Ольга Каменкова тоже училась у него и, как многие девчонки, была влюблена в педагога. Поступила в Литературный институт и во время войны, в 44-м, пришла как-то к Семёну Абрамовичу за книгами, которые он давал ученикам. Начался комендантский час, маме пришлось остаться, тогда между ними всё и произошло. Вскоре Оля поняла, что беременна, и, никому ничего не сказав – матери она попросту боялась, – уехала в Алушту и устроилась там пионервожатой.

Не так давно я была на гастролях в Крыму и, когда все собирались уезжать, сказала, что останусь, сама не зная почему. Сняла комнату, отправилась гулять по городу и вспомнила, что в 45-м двадцатилетняя мама, беременная, одинокая, полуголодная, ходила по этим улицам. Она родила дочь, которую назвала тоже Олей. Кто-то из одноклассников случайно встретил маму и, вернувшись в Москву, рассказал папе: «Представляете, какая-то сволочь сделала Ольге ребёнка!» Папа всё подсчитал, всё понял, поехал за мамой и привёз её с дочерью к себе.

Его вела любовь?

– Не знаю. Думаю, просто поступил как порядочный человек, чувства с его стороны вряд ли присутствовали. А мама, талантливая, красивая – свет, а не женщина! – отца обожала. Она тянула дом, занималась детьми, трудилась на двух работах – преподавала в школе. Думаю, и надорвалась из-за стремления быть рядом с любимым, оставаться нужной ему. Папа, как рассказывала сестра, – она была на восемь лет старше и потому гораздо больше помнила – довольно прохладно относился к маминой самоотдаче. Когда его не стало, мы с Ольгой обнаружили переписку родителей, которую они вели, пока я снималась в своём первом фильме и мы с мамой год жили вдали от дома. Сестру, человека сдержанного, я видела плачущей дважды в жизни, и один из них – за чтением тех листков. Глядя на неё, я тоже расплакалась. «Всё, – сказала Оля, – больше не могу». Мы распили бутылку коньяка, собрали письма и сожгли. В этих письмах мама вся была устремлена навстречу отцу, а он отшучивался, поучал её, высказывал недовольство.      

Настоящая душевная близость между ними возникла, когда у мамы обнаружили рак. Папа один ухаживал за ней, устроил в больницу, сидел рядом и годы спустя вспоминал, что это были их лучшие месяцы: «Мы разговаривали». Тогда, мне кажется, он маму любил и понимал, кого теряет.

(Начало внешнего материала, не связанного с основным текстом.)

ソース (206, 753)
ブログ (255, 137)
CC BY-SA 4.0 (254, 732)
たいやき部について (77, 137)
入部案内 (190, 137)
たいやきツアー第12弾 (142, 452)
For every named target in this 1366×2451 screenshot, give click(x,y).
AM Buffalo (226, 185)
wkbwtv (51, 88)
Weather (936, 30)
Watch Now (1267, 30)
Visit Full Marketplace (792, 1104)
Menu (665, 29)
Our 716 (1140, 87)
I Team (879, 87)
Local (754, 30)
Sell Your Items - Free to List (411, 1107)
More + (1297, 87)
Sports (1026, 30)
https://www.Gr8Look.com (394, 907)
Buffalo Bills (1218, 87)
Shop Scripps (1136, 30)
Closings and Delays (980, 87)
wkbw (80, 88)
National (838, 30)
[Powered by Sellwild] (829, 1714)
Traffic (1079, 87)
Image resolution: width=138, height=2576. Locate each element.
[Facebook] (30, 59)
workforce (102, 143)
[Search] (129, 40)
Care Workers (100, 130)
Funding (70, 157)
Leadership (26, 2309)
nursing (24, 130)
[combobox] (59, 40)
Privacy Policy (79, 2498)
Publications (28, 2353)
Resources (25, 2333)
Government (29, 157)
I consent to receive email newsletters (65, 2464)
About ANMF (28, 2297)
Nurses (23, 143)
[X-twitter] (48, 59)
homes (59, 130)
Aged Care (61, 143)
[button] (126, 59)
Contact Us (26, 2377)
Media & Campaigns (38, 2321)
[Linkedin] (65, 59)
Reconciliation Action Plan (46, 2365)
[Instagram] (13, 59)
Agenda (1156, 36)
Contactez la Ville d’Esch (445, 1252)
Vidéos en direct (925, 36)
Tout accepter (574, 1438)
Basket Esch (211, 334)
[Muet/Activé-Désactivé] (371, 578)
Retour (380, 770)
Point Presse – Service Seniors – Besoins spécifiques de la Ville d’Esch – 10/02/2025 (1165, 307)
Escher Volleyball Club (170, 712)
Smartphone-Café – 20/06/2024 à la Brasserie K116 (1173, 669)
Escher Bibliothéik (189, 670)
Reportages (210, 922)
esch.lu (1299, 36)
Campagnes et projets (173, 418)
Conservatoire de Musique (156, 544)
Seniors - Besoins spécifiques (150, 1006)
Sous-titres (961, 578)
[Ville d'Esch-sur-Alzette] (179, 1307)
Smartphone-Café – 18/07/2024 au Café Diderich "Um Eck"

После её ухода Оля, которая была очень близка с мамой, не могла найти общего языка с отцом и вскоре переехала к бабушке. Изредка мы с ней встречались, отношения сохранялись тёплыми, но не более. Это по прошествии лет муж сестры заново свёл нас, и Ольга сокрушалась: «Как я могла тебя бросить?!» Но я говорила ей, что никто ни в чём не виноват. Юность, работа в молодёжной редакции телевидения, компании сверстников, романы – неужели лучше бы она отказалась от своей жизни и занималась мной?..

В общем, мы с папой стали жить вдвоём. Девятилетняя девочка – и взрослый, погружённый в свою профессию мужчина, который оказался совершенно не готов к тому, что выпало на его долю. Однако он не отдал меня бабушкам и тётушкам, и в детский дом тоже, хотя ему было безумно тяжело. Училась я на тройки – хорошо, что не в папиной школе, – после уроков бежала в кино, потом ещё до ночи болталась по дворам. Попробуй угомони такую, тем более что отец целыми днями работал. Но водил меня в театры, в консерваторию, на вечера в Дом учителя. В бытовых же вопросах ничего не понимал: наступала зима, а я продолжала ходить чуть ли не в сандалиях. Однажды, лет в четырнадцать, когда собирались в «Современник», я взбунтовалась: «У меня нет чулок!» «И ты из-за этого не пойдёшь в театр?» – «Не пойду!»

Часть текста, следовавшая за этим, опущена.